-- Opening Marker --

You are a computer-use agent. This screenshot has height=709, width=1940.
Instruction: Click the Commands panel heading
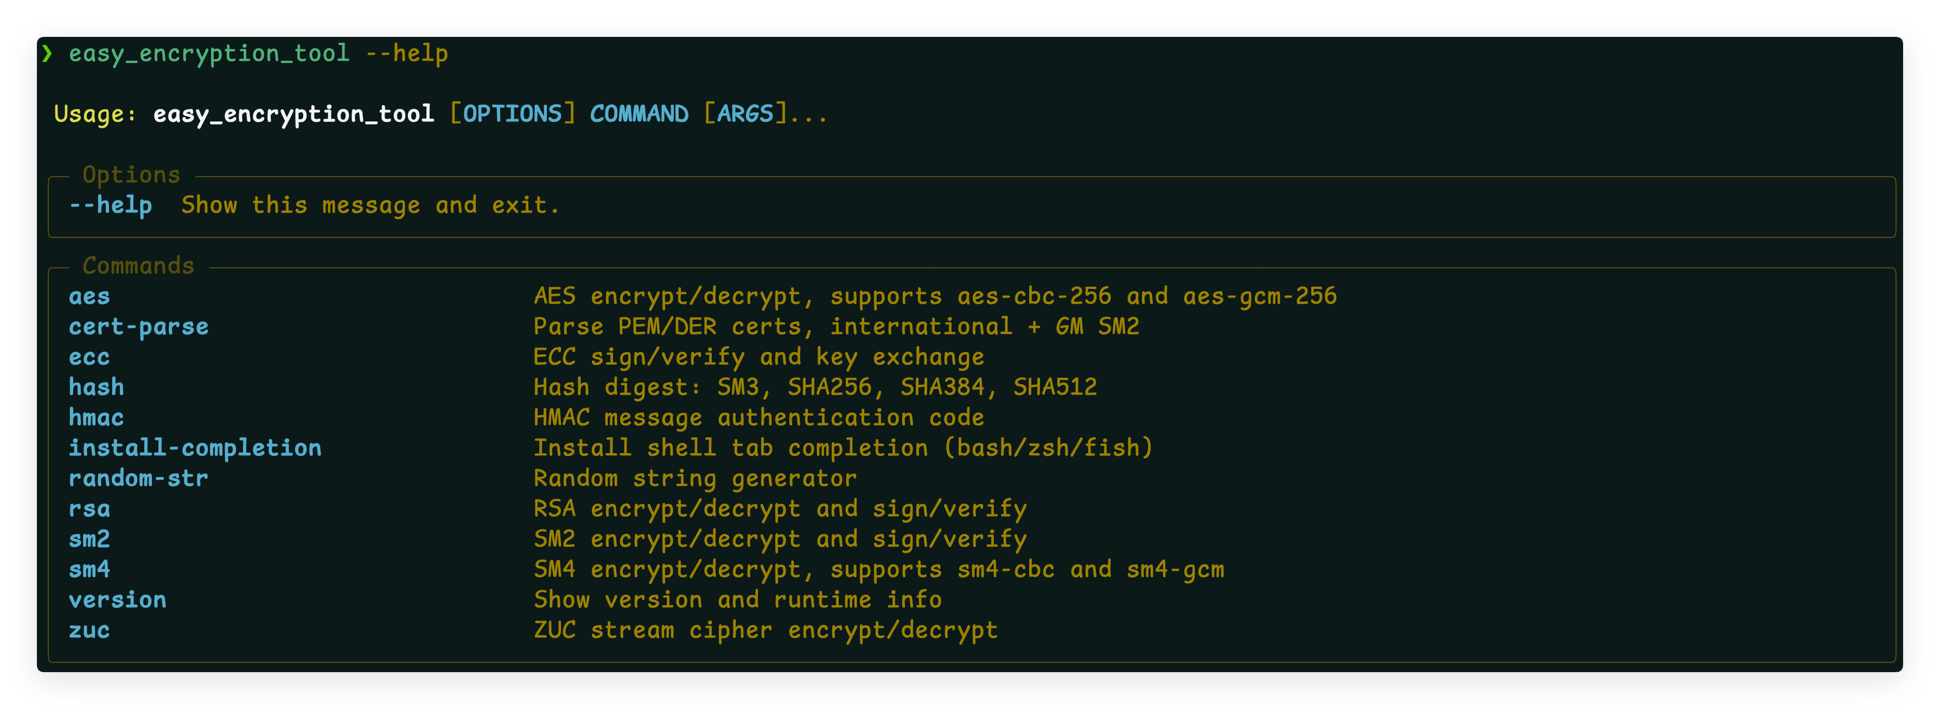(x=139, y=266)
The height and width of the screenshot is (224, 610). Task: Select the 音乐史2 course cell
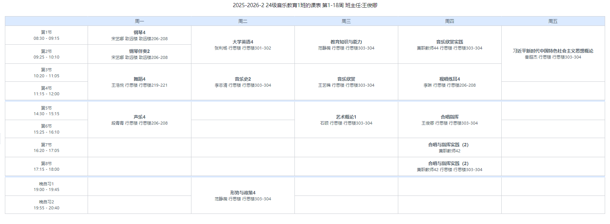(243, 82)
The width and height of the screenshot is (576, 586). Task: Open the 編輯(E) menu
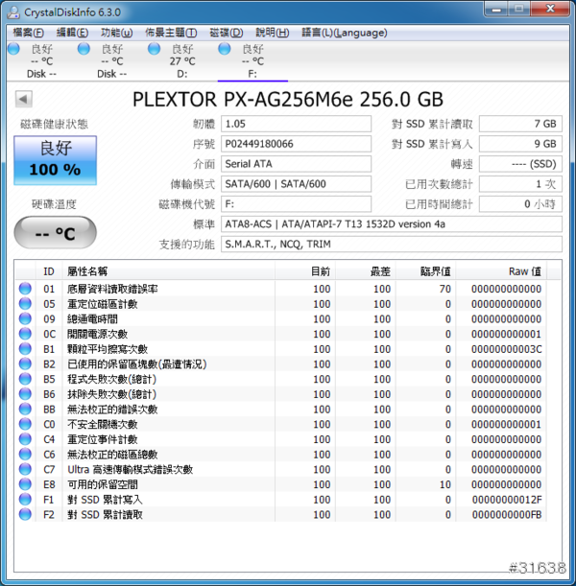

-- Closing Marker --

▶ _WORK TO BE COMPLETED_
Set down every record above exactly as it stands, but skip the pictures.

▶ _WRITTEN ANSWER_
You are a computer-use agent. This screenshot has height=709, width=1940.
Instruction: Click the Commands panel heading
(x=139, y=266)
The height and width of the screenshot is (224, 610). Task: Select the 音乐史2 course cell
(243, 82)
The width and height of the screenshot is (576, 586). Task: Open the 編輯(E) menu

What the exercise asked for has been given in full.